Given this, setting the exact things the group can or should produce and wording them exactly requires a lot of looking and a lot of work.

What products of the group are economically valuable? This is the key point that will be overlooked.

What, in short, can this group exchange with other groups or society that will obtain things the group does not produce? This is the heart of economics. The law of supply and demand applies.

This is too hard-headed an approach for a whole group to decide upon without a great deal of personal work.

If the group has a past to assess, then it will previously have produced products from time to time that did demonstrate economic value. A search for and a list of these is of primary value.

If the group has no past, it has some experience available from the society which it can employ.

It can be taken as a rule that group members will not identify or phrase the valuable final products. And it can be taken as another rule that it will in the course of time lose those products from its production that were valuable.

Final is another word that will probably escape grasp. Subproducts leading to final products will be given equal billing with the final product.

So three surveys have to be done.

What does the group think its final product should be? This gives willingness and direction.

What have been the previous valuable final product successes of the group? (That did exchange with other groups so the producing group can obtain things it does not produce.) This in a new group would be a survey of what similar groups have produced.

There would then be a period of intense and expert work by or for central policy authority where questions like: Have times changed? Were these items every thoroughly offered? What was the relative value in light of their cost? Is recosting necessary due to money value changes? Which ones really brought value back to the group from others? Can we still produce these? Thus a list is drawn up, precisely worded.

Then the final (3rd) survey can occur. This is the issue of the reworked list above to the group to get them to look at it from their viewpoint and see if it is feasible and any points missed and any expert opinion taken amongst the experts in the group.

The final list of valuable final products could then be drawn and issued as policy.

A special watchdog production tally officer could then be appointed to make sure these valuable final products are being prepared for and produced.

Yes, it would take all that to get the list of valuable final products of an activity.

The valuable final product list does not come wholly from top management.

The list does not come only from the group.

Major social and business catastrophes occur when (a) no list is set (b) top management only sets the list or (c) the group sets the list up.

Phrases like “a better world” or “a big car” or “lots of customers” are quite incomplete and unreal. Even the words “an auditor” or “a release” are correct but are not fully enough described to be good statements of a valuable final product.

A notable example of all this occurred in the car industry when Edsel Ford, ten years ago, did not survey past products and current demands and produced “The Edsel.” Henry Ford half a century earlier had established the company products as a cheap, small rugged automobile that would put America on wheels and a big, expensive car to hold up the company image. “The Edsel” went in between and millions were lost and scores of dealers were wiped out.

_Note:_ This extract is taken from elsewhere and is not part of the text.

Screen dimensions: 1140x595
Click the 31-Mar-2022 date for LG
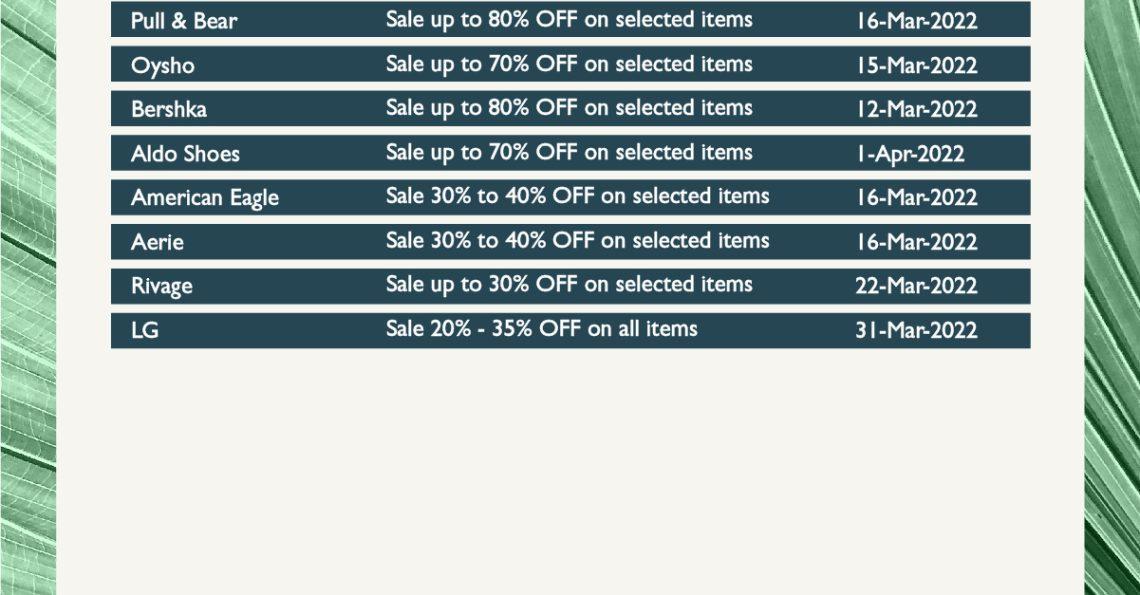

No survey. No precise product.

If all this seems commercial, remember that in any civilization a group has to buy or acquire those things it does not produce. This is true in captialism, communism or tribal barter. There is no Santa Claus and even a corn and games welfare state can go broke and always has.

Thus the valuable Final product of a group must be valuable to another group or individuals in society around it and sufficiently so that it can receive in return things it wants or needs but does not produce. And it must DELIVER its valuable final product, a point most often missed.

A group of knights in a castle on a hill had protection for the peasant as a valuable final product. When they ceased to deliver and used only threat and robbery the peasant eventually invented a longbow whose arrow could penetrate armor and knighthood was no longer in flower.

All this is really quite simple. It is even in the Factors.